Reproduce word for word the stretch of the essay on family storytelling below that begins at the words "The oral tradition, dating" and stops after "for coming generations.".
--- Document section Enclosed Below ---
Many Screens, Separate Worlds

Nowadays, members of the same household can be found in the same room but they're far from being on the same page. Heads buried in the screens of their handheld devices, individuals, from the youngest to the oldest, scroll through the endless stream of content and offerings. Studies have shown that the scrolling and clicking actually triggers the release of chemicals like dopamine in the body. In other words, the entertainment and virtual experience found on platforms like TikTok, Instagram and Facebook are addictive by design.


When these changes in our communication and social habits are considered against the backdrop of the other shifts in recent decades such as the decline of the extended family, and church and other communal networks, it's easy to see how intergenerational storytelling as a folk art has shriveled.


The impact of this loss on the African American oral tradition hit me like a ton of cowrie shells as I sat savoring those kitchen table moments with my granddaughters. I could not recall the last I spent such leisurely time with them.


Inevitably, my lack of audience and practice showed when my attempt to create a memorable griot moment with them flopped. The purpose of the activity was to teach them about genetics, and our common genealogy through our matrilineal line. But after having spent years of research and inquiry to find and reclaim the name and identity of our enslaved foremother, I forgot her name in an instant.


Bridging the Past, Present and Future

The oral tradition, dating back to the griots of West Africa, where my family and many of African descent around the globe trace our ancestry, thrives on repetition. It had been ages since I spoke of my ancestors beyond my parents.


The Black oral tradition not only preserved stories, songs, folk remedies and wisdom but also entire genealogies. The oral tradition and diverse talents of African griots enabled Black people to maintain vital links to our humanity and cultural identity -- through hundreds of years of chattel slavery and de facto slavery in North and South America and the Caribbean. Our links to the past have provided the bridges we need to make sense of our present and fuel our hopes for freedom and a more just future for coming generations.
--- End of Enclosed Document section ---
--- Information given Enclosed Below ---
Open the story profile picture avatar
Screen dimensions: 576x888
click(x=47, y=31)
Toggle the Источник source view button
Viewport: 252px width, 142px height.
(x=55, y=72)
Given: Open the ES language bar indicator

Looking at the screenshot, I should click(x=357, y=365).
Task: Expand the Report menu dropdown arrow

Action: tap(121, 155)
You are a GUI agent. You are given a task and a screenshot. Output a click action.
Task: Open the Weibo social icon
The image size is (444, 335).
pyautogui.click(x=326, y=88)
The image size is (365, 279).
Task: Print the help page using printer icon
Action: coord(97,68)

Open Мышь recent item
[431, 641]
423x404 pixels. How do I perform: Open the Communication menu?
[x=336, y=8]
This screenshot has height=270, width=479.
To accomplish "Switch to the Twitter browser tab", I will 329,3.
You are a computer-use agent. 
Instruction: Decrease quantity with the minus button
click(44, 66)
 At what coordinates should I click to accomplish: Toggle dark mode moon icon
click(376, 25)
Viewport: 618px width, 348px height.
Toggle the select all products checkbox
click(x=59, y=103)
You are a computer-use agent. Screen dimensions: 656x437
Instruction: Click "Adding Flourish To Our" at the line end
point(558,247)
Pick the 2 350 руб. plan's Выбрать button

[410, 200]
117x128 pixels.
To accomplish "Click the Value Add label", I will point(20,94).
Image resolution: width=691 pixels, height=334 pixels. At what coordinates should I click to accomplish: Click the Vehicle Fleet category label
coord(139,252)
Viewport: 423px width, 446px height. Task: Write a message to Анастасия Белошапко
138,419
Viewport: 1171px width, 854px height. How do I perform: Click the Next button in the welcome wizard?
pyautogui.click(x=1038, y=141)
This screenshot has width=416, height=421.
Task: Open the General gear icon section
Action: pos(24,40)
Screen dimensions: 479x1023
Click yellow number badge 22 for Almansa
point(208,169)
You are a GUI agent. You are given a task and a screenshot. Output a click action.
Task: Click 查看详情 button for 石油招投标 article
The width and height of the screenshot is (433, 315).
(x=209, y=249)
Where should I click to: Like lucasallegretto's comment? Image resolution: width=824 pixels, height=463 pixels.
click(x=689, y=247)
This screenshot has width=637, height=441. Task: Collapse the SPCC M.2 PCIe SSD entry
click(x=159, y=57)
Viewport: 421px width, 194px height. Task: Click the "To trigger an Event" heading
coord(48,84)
--- End of Enclosed Information given ---
> Exercise answer
The oral tradition, dating back to the griots of West Africa, where my family and many of African descent around the globe trace our ancestry, thrives on repetition. It had been ages since I spoke of my ancestors beyond my parents.


The Black oral tradition not only preserved stories, songs, folk remedies and wisdom but also entire genealogies. The oral tradition and diverse talents of African griots enabled Black people to maintain vital links to our humanity and cultural identity -- through hundreds of years of chattel slavery and de facto slavery in North and South America and the Caribbean. Our links to the past have provided the bridges we need to make sense of our present and fuel our hopes for freedom and a more just future for coming generations.